═══ Raw data ═══

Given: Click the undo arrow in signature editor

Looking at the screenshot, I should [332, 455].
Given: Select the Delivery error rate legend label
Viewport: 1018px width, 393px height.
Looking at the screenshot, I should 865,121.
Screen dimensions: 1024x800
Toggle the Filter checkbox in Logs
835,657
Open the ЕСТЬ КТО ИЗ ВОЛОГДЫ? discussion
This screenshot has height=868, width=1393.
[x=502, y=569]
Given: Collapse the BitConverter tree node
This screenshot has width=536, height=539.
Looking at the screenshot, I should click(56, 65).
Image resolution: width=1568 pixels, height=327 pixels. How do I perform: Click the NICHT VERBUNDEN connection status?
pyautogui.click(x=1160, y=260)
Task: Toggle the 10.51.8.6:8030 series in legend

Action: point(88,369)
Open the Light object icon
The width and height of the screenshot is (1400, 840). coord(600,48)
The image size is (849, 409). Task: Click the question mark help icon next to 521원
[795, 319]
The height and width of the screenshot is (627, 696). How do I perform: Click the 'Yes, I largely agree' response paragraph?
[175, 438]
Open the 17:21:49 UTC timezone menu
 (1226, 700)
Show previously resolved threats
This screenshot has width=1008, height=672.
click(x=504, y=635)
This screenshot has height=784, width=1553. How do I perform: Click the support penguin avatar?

═══

**Prompt**.
Show the data once more, exactly as it was written.

**Solution below**.
Given: Click the undo arrow in signature editor

Looking at the screenshot, I should [332, 455].
Given: Select the Delivery error rate legend label
Viewport: 1018px width, 393px height.
Looking at the screenshot, I should 865,121.
Screen dimensions: 1024x800
Toggle the Filter checkbox in Logs
835,657
Open the ЕСТЬ КТО ИЗ ВОЛОГДЫ? discussion
This screenshot has height=868, width=1393.
[x=502, y=569]
Given: Collapse the BitConverter tree node
This screenshot has width=536, height=539.
Looking at the screenshot, I should click(56, 65).
Image resolution: width=1568 pixels, height=327 pixels. How do I perform: Click the NICHT VERBUNDEN connection status?
pyautogui.click(x=1160, y=260)
Task: Toggle the 10.51.8.6:8030 series in legend

Action: point(88,369)
Open the Light object icon
The width and height of the screenshot is (1400, 840). coord(600,48)
The image size is (849, 409). Task: Click the question mark help icon next to 521원
[795, 319]
The height and width of the screenshot is (627, 696). How do I perform: Click the 'Yes, I largely agree' response paragraph?
[175, 438]
Open the 17:21:49 UTC timezone menu
 (1226, 700)
Show previously resolved threats
This screenshot has width=1008, height=672.
click(x=504, y=635)
This screenshot has height=784, width=1553. How do I perform: Click the support penguin avatar?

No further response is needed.